* start *
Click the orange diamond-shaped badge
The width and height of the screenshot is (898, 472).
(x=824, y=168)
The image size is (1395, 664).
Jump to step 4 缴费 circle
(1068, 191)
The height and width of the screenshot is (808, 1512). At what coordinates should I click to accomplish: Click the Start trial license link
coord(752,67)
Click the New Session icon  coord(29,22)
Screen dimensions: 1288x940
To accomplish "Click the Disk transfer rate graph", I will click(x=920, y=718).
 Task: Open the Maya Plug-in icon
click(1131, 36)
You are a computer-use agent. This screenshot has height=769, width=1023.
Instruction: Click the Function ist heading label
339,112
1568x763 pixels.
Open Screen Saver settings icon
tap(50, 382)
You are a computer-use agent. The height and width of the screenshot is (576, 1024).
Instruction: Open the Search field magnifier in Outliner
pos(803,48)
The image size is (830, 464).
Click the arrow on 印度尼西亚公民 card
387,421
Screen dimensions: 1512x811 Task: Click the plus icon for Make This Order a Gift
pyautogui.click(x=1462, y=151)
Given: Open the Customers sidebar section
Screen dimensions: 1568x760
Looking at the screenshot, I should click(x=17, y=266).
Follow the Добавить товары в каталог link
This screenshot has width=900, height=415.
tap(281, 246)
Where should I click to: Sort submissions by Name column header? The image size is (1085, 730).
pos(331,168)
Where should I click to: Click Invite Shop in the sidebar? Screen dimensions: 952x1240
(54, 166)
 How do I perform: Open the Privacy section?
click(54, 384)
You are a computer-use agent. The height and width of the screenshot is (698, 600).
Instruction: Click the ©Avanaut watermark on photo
* end *
Exercise prompt —
Scale the rows starting at the line that contains "The height and width of the screenshot is (808, 1512)." and ending at the line that contains "tap(50, 382)". Write out every line in that span again, requests included, with each coordinate in the answers multiplied by 1.65 and rounded to a whole number (halves round up), while all numbers in the requests stay unchanged.

Solved exercise —
The height and width of the screenshot is (808, 1512). At what coordinates should I click to accomplish: Click the Start trial license link
coord(1241,111)
Click the New Session icon  coord(48,36)
Screen dimensions: 1288x940
To accomplish "Click the Disk transfer rate graph", I will click(x=1518, y=1185).
 Task: Open the Maya Plug-in icon
click(1866, 59)
You are a computer-use agent. This screenshot has height=769, width=1023.
Instruction: Click the Function ist heading label
559,185
1568x763 pixels.
Open Screen Saver settings icon
tap(83, 630)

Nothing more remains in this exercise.